Too Many Avoidable Suicides Occur Worldwide in Young Patients

Klaus Rose, David Neubauer, and Jane M. Grant-Kels


United States (US) and European Union (EU) laws attempt to counterbalance the presumed discrimination of children in drug treatment and drug development. The US Food and Drug Administration (FDA)-rewarded pediatric studies with antidepressants triggered in 2004 an FDA black-box warning of suicidality in young patients. Fewer antidepressants were prescribed, and the number of completed suicides of young persons increased. The dilemma between this warning and the need to adequately treat young depressed patients remains unsolved. We analyzed the history of drug development, the evolving view of diseases in young patients, US/EU pediatric laws, and pediatric studies triggered by FDA/European Medicines Agency (EMA) in depression and other diseases on the background of developmental pharmacology; financial, institutional, and other interests; and the literature. The FDA/EMA define children administratively, not physio¬logically, as <17 (FDA)/<18 years old (EMA).

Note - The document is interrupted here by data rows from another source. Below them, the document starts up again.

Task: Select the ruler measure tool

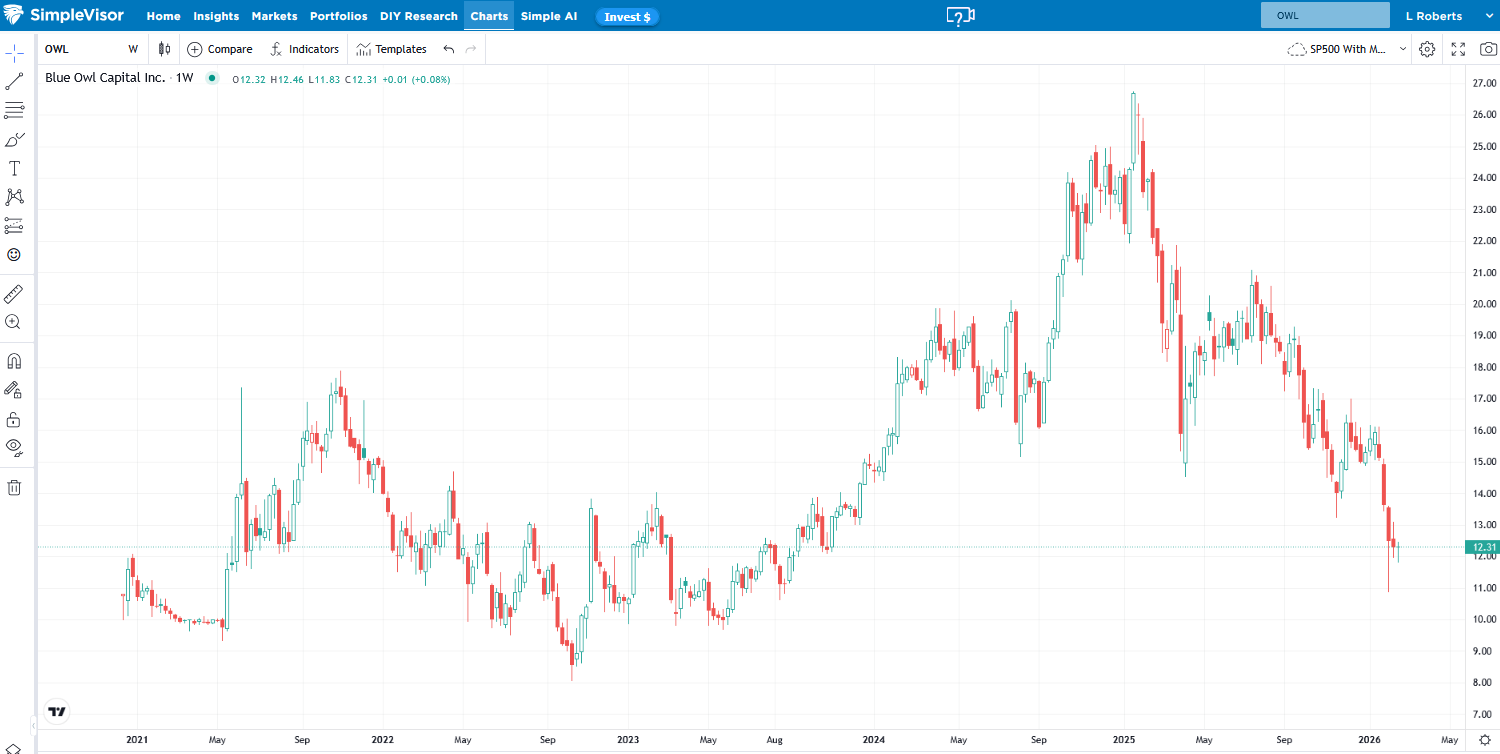Action: point(14,294)
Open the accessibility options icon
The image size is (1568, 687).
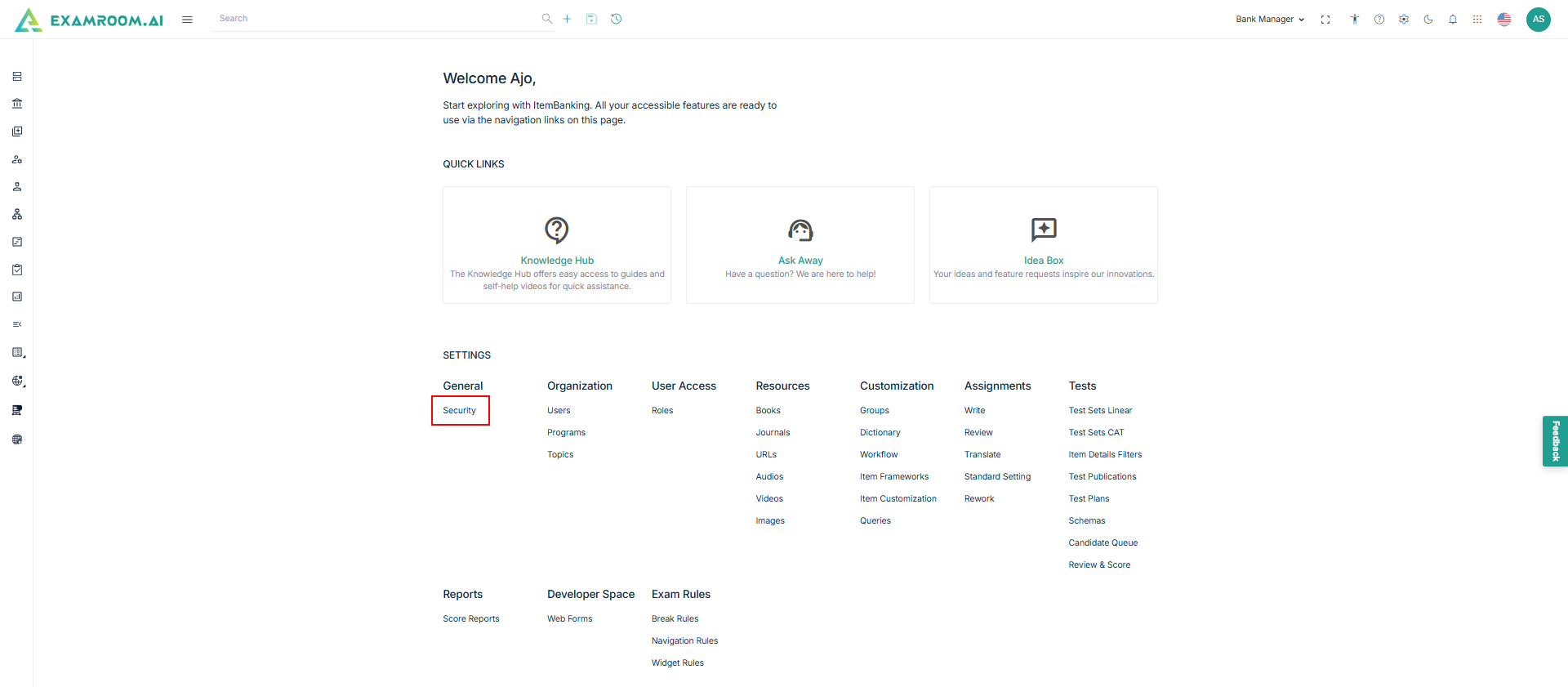[x=1355, y=20]
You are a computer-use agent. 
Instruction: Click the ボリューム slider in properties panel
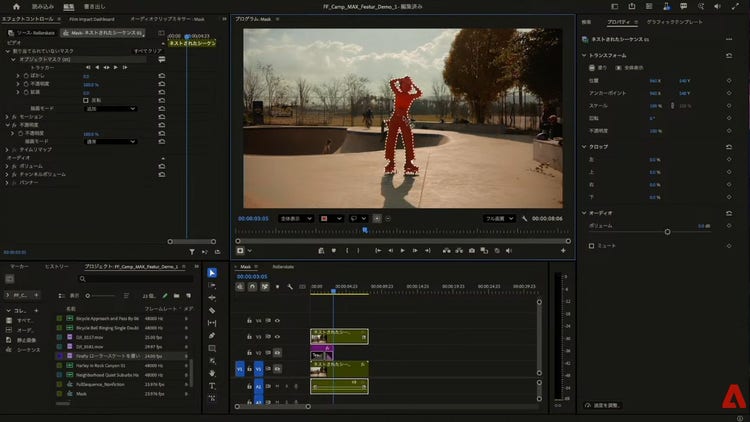[667, 231]
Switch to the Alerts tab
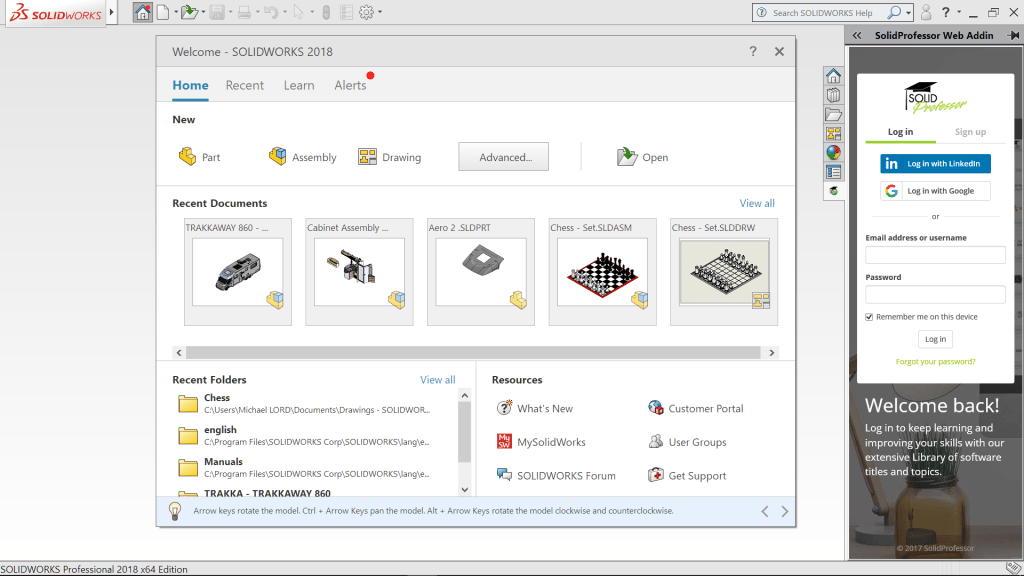This screenshot has width=1024, height=576. click(350, 85)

But young persons mature physiologically well before their 17th/18th birthday. Depression occurs in young persons, has special characteristics, but is not fundamentally different from adult depression. Young persons are not another species. Regulatory requirements for “pediatric” studies focus on “pediatric” labels. Many “pediatric” studies, including those in depression, lacked and lack medical sense and harm patients by placebo treatment although effective drugs exist. The FDA has partially abandoned separate “pediatric” efficacy studies, but not in psychiatry. Clinicians, parents, institutional review boards, and ethics committees should become aware of questionable “pediatric” studies, should re-evaluate ongoing ones, consider to suspend them, and to reject new ones. The concept of separate “pediatric” drug approval needs to be abandoned.